Despite the Defense Department’s ongoing efforts to build networked weapon systems heavily dependent on software and information technologies, the military service branches have not all issued clear guidance describing how acquisition officials should incorporate cybersecurity requirements into contracts for these systems.
Of the four services, the Air Force is the only branch to have issued servicewide guidance for defining and incorporating cybersecurity requirements into contracts, according to a recent Government Accountability Office audit. The report builds on another audit from 2018 when GAO found DOD was in the early stages of understanding how to apply cybersecurity to weapon systems.
While DOD has made improvements in this area since 2018—for example, by ensuring programs have access to adequate cyber expertise, increasing the use of cybersecurity assessments, and releasing more guidance—the agency is still learning how to contract for cybersecurity in weapon systems, according to the audit.
“Current military service guidance, except for the Air Force, does not address how acquisition programs should contract for weapon systems cybersecurity requirements, acceptance criteria, and verification, which DOD and program officials told GAO would be helpful,” the audit reads.
GAO did not include the Cybersecurity Maturity Model Certification program, or CMMC, which requires defense contractors to undergo audits by independent third parties overseen by an accreditation body to validate the security of their systems, in this review. CMMC will not apply to all contracts until 2025.
The audit was released in a time of heightened cyber concerns after the SolarWinds intrusion, which affected multiple federal agencies. In a Friday webinar, House Armed Services Committee Chair Rep. Adam Smith, D-Wash., emphasized the importance of securing information systems and command and control.
“We cannot have the single points of failure, we have to be able to protect those systems,” Smith said.
GAO reviewed five programs for the audit: a radar, an anti-jammer, a ship, a ground vehicle, and a missile. The focus of the audit was on weapon systems that include platform IT, which the report defined as hardware and software for real-time mission performance of special-purpose systems.
The acquisition programs reviewed lacked cybersecurity requirements, or at least clear cybersecurity requirements, in contracts, according to the audit. Three of the five programs had no cybersecurity requirements in the contracts whatsoever when they were awarded.
Even after contracts were modified post-award, some only included generic instruction to comply with DOD policy.

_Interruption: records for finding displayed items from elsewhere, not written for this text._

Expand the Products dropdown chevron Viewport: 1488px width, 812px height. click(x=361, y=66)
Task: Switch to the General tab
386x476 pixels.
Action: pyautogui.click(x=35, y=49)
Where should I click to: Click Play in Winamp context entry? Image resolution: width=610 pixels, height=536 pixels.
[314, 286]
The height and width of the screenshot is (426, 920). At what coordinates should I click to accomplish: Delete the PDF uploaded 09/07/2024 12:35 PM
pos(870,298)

“Contractors we spoke to said it is common for requests for proposals to include generic statements regarding cybersecurity, such as, ‘be cyber resilient,’or, ‘comply with [risk management framework],’” the audit reads. “The contractors said such statements do not provide enough information to determine what the government wants or how to design a system.”

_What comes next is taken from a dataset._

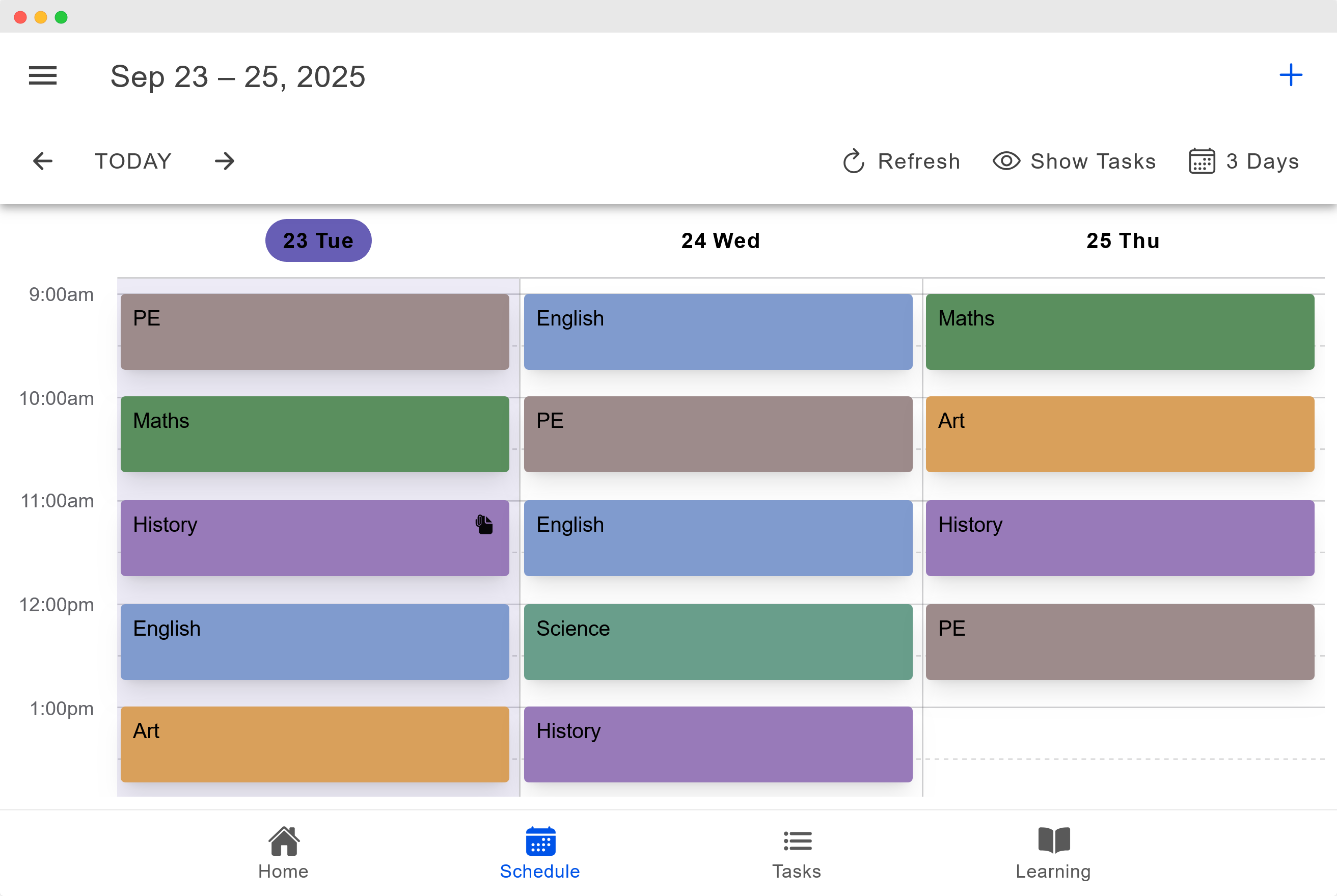Open the navigation hamburger menu

(42, 75)
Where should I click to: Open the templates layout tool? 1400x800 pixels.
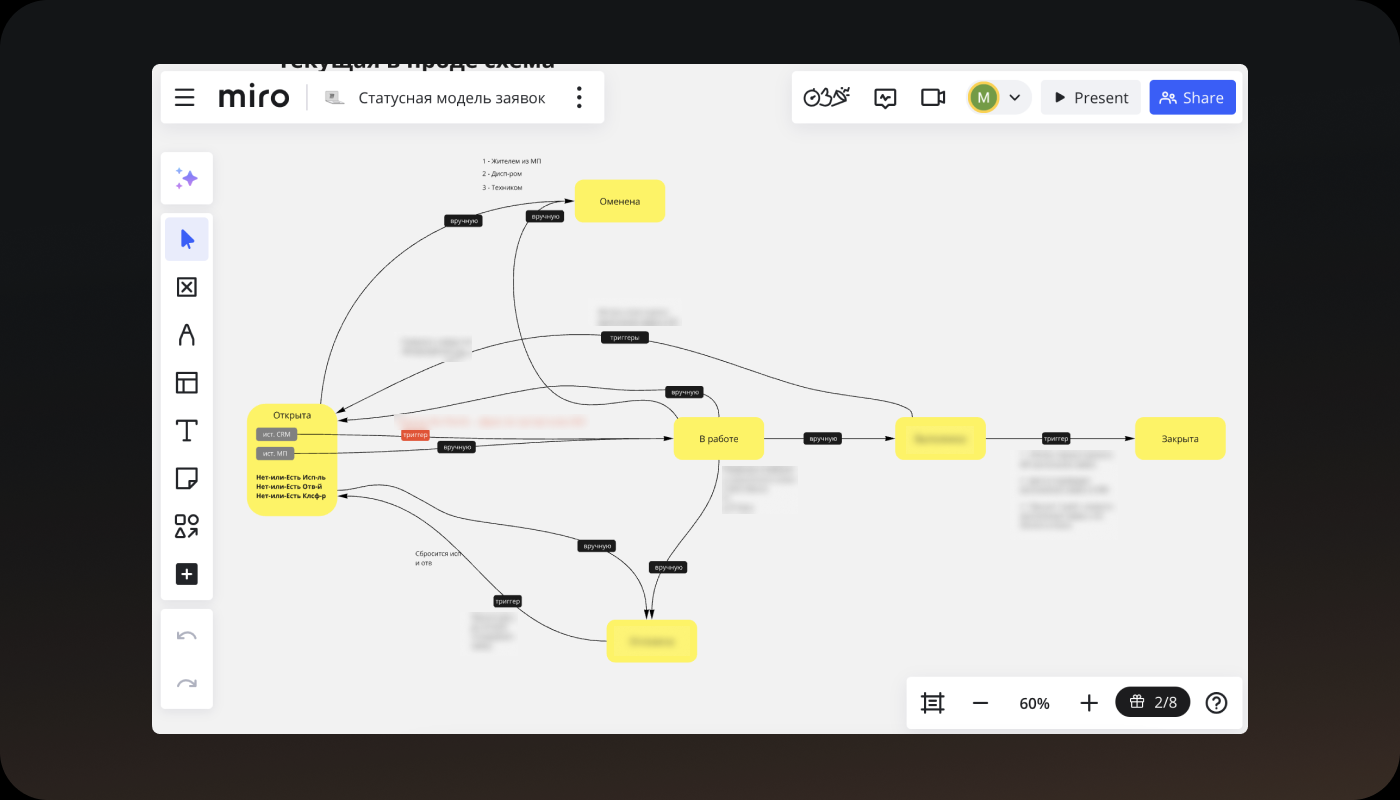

None of the five contracts defined how cybersecurity requirements would be verified at the time of the award, either. Officials also said contracts usually focus on the controls programs must have rather than on establishing performance-based requirements geared toward achieving desired outcomes.
The Air Force’s System Program Protection and Systems Security Engineering Guidebook, created by the Cyber Resiliency Office for Weapons Systems, or CROWS, was the bright spot of the audit. The guidebook consolidates DOD and Air Force guidance into a single, detailed document complete with suggestions for implementation, according to the audit.
GAO recommended the other service branches develop cybersecurity requirements guidance for acquisition programs like the guidebook. DOD concurred with the recommendations for the Army and the Navy and asked the Marine Corps to be considered under the recommendation for the Navy.